▶ [Exercise aim]: Gather each line below that contains the string "screenshot" and copy it in full.

[BEGIN Available records]

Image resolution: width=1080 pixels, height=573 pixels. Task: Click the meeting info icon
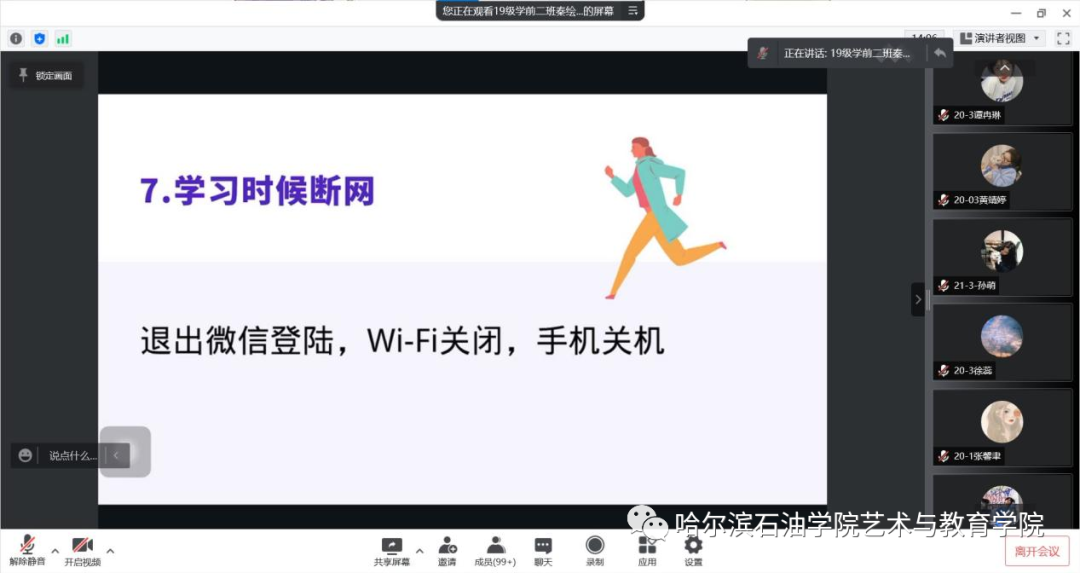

[END Available records]
[BEGIN Available records]

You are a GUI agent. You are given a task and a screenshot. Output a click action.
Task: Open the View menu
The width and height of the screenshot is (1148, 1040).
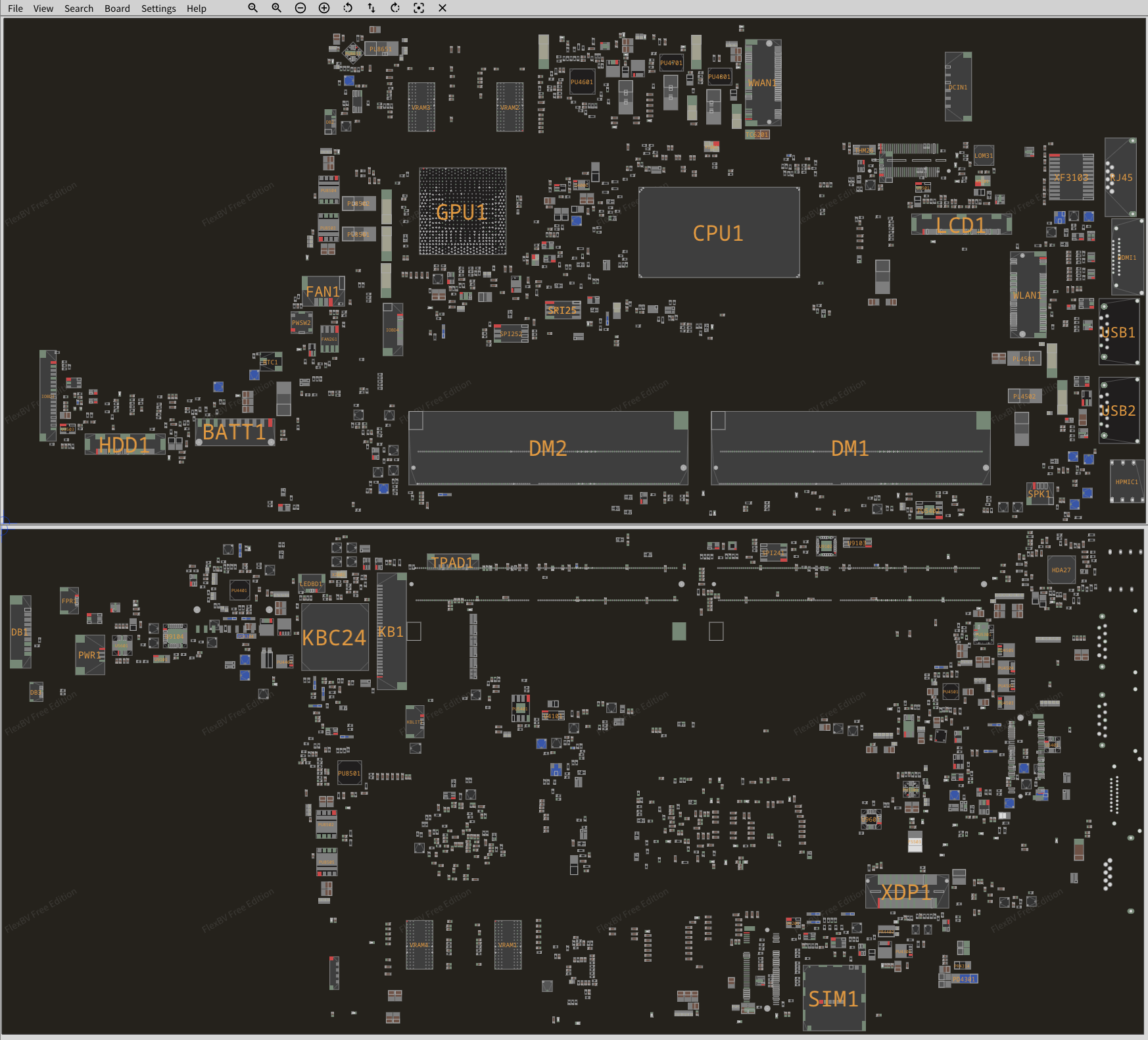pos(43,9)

[END Available records]

▶ [Correct response]:
You are a GUI agent. You are given a task and a screenshot. Output a click action.
The width and height of the screenshot is (1148, 1040).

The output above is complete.